**TASK GOAL:** Only one stretch of the listing below is wanted. Begin at the line that has "Screen dimensions: 1504x812", stop after the line that has "Task: Switch to the 位移(坐标) tab", and repeat every line in between exactly.

**SUPPLIED RECORDS:**
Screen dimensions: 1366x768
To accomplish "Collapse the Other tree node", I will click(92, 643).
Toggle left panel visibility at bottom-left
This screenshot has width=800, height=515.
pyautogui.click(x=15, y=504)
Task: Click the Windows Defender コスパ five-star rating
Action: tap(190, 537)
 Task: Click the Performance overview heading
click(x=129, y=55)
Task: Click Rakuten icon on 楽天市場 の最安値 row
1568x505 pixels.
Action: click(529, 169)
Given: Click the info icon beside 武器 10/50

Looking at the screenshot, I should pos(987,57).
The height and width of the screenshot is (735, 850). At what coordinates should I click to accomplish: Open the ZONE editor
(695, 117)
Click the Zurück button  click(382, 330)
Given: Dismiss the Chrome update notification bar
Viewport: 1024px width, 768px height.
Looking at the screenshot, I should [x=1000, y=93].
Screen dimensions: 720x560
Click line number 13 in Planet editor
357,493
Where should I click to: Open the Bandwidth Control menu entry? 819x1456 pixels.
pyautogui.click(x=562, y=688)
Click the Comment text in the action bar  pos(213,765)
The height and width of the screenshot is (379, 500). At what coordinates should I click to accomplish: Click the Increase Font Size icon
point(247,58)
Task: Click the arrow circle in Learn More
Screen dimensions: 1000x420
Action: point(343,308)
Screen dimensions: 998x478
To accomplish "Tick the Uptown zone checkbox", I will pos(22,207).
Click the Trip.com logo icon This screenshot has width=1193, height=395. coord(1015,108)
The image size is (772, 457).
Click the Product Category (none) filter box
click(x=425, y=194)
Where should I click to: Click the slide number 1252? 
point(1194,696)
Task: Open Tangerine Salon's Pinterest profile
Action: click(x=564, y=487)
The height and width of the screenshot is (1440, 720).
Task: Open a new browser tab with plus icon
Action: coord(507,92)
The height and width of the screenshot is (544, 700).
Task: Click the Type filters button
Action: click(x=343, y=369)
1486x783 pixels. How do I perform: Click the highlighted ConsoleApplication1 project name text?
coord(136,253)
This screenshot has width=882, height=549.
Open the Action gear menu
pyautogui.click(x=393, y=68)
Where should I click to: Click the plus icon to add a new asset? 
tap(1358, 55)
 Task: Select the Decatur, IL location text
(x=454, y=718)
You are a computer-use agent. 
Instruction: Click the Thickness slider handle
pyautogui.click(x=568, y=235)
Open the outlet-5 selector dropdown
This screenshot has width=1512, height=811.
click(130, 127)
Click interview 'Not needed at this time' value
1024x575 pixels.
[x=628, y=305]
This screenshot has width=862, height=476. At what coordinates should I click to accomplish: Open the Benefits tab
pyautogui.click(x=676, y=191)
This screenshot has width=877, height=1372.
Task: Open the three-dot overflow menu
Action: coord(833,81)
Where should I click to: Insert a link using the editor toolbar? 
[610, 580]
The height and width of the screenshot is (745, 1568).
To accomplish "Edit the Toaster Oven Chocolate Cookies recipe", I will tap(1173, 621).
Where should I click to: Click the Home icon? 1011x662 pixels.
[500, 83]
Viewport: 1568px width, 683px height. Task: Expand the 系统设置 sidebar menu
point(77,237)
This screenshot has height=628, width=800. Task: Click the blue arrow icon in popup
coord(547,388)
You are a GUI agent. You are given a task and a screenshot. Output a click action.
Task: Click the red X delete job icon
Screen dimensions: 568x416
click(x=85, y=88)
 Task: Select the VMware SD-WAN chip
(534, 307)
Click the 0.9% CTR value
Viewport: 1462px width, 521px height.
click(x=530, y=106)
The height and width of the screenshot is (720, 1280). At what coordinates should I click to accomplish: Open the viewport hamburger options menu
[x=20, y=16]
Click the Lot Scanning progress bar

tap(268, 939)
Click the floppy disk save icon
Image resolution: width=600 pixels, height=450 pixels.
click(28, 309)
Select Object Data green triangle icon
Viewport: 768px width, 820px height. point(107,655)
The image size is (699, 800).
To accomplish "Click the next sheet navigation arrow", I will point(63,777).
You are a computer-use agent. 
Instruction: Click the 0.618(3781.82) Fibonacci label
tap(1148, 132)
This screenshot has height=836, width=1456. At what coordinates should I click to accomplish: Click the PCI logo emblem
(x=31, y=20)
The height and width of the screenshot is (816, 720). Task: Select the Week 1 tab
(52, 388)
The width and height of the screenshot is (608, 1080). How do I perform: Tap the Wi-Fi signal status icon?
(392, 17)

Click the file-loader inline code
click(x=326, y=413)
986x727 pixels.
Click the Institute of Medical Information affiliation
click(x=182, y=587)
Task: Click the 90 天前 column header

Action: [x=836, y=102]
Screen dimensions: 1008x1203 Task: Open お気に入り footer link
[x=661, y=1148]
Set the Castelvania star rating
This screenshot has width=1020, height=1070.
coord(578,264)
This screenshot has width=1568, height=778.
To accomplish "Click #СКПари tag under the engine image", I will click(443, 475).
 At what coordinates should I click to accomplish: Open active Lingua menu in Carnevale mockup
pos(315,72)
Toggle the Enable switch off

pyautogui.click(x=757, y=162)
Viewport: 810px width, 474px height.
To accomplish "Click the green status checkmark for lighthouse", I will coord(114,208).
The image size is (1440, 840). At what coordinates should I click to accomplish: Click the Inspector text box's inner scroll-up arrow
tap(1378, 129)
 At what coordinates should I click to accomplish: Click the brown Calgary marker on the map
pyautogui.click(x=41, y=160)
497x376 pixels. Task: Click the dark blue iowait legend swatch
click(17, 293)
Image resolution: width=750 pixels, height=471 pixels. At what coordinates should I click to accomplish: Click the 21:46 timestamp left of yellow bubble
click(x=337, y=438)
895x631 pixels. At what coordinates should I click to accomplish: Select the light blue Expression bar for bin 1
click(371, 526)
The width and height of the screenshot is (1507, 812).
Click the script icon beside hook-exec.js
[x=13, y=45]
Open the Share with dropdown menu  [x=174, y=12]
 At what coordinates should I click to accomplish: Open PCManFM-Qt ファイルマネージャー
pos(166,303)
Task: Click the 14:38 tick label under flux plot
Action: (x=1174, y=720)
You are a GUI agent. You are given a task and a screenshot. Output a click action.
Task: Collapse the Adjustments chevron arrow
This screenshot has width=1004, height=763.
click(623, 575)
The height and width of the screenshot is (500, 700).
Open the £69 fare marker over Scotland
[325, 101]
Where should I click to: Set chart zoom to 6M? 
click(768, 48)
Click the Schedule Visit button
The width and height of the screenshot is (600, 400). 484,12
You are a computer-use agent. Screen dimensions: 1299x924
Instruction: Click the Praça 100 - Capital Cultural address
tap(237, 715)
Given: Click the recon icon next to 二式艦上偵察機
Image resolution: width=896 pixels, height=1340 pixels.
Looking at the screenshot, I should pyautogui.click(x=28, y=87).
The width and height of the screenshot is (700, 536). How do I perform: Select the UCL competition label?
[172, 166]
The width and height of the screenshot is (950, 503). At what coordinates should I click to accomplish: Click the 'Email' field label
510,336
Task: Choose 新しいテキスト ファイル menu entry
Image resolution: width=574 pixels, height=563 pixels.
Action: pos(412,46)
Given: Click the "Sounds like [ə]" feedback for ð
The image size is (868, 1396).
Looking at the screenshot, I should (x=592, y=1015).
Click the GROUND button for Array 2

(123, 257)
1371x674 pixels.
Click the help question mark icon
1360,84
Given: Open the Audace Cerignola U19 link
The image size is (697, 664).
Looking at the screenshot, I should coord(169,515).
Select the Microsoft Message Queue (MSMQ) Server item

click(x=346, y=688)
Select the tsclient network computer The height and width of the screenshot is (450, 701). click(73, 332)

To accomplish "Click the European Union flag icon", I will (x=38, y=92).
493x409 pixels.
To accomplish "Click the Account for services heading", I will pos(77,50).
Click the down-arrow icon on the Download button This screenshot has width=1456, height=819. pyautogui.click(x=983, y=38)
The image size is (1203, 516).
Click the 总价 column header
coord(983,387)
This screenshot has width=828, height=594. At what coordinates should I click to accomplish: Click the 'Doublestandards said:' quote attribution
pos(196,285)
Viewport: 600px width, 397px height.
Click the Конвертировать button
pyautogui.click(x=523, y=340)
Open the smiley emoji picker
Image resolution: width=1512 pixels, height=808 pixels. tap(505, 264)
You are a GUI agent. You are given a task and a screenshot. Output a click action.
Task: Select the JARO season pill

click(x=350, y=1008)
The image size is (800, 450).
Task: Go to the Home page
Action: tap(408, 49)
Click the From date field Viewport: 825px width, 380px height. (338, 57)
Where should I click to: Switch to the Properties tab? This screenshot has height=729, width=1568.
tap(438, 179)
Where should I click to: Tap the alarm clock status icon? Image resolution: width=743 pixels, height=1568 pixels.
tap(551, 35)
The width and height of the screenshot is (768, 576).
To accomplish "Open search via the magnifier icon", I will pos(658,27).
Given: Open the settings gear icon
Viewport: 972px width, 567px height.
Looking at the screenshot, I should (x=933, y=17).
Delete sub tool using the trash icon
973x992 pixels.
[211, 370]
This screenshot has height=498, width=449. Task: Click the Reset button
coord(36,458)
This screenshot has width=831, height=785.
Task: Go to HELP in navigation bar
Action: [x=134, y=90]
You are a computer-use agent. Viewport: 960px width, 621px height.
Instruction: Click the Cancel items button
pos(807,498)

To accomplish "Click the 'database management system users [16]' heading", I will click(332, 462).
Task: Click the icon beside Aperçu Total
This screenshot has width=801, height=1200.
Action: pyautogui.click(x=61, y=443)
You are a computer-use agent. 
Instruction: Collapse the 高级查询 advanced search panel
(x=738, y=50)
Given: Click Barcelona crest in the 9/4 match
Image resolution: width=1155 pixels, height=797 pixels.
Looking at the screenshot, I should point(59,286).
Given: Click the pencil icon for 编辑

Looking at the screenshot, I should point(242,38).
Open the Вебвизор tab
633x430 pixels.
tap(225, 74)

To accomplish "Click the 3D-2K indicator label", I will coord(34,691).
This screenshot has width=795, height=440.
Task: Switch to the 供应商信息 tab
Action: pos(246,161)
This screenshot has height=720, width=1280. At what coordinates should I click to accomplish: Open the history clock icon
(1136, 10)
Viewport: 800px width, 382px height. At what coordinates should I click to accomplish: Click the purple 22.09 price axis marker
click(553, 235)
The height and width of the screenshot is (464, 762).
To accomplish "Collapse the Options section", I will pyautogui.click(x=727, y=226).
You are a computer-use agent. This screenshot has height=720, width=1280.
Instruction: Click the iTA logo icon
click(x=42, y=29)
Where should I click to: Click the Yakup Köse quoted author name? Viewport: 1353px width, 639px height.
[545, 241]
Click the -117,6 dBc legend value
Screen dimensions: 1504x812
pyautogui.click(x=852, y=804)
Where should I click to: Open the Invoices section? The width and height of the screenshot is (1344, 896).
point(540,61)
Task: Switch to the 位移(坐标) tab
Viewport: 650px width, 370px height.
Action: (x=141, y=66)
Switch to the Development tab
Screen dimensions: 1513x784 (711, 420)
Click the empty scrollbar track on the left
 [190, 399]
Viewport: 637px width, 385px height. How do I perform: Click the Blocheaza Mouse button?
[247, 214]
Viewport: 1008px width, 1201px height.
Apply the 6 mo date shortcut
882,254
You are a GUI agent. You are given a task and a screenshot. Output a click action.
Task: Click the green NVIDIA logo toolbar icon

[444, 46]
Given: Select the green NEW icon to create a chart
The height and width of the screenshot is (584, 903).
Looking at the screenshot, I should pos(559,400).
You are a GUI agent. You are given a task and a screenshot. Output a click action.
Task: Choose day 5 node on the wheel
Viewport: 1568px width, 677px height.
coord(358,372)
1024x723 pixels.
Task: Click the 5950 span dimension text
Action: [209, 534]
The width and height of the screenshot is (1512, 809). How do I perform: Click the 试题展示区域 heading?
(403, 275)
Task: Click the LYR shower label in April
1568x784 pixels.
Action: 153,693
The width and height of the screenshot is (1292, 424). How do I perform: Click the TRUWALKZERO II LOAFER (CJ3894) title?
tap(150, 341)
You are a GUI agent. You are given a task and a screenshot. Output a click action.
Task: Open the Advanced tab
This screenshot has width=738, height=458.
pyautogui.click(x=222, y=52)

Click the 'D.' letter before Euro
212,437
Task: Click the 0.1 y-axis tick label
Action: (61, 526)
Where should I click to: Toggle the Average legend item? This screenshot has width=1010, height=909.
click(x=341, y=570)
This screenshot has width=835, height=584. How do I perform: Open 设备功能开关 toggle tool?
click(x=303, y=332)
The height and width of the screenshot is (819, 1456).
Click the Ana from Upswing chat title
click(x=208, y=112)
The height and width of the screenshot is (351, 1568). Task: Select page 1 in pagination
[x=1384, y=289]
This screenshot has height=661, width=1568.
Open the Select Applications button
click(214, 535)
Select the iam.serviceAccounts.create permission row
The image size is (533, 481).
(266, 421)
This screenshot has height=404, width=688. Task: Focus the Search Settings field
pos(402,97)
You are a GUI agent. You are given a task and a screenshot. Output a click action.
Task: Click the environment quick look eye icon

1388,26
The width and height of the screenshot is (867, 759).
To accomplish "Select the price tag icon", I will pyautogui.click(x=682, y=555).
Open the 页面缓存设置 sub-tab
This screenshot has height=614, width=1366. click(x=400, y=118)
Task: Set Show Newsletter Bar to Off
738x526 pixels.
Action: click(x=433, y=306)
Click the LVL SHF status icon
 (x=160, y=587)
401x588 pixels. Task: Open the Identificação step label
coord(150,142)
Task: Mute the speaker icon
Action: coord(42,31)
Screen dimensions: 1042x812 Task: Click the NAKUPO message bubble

**SOLUTION TO THIS EXERCISE:**
Screen dimensions: 1504x812
pyautogui.click(x=852, y=804)
Where should I click to: Open the Invoices section? The width and height of the screenshot is (1344, 896).
point(540,61)
Task: Switch to the 位移(坐标) tab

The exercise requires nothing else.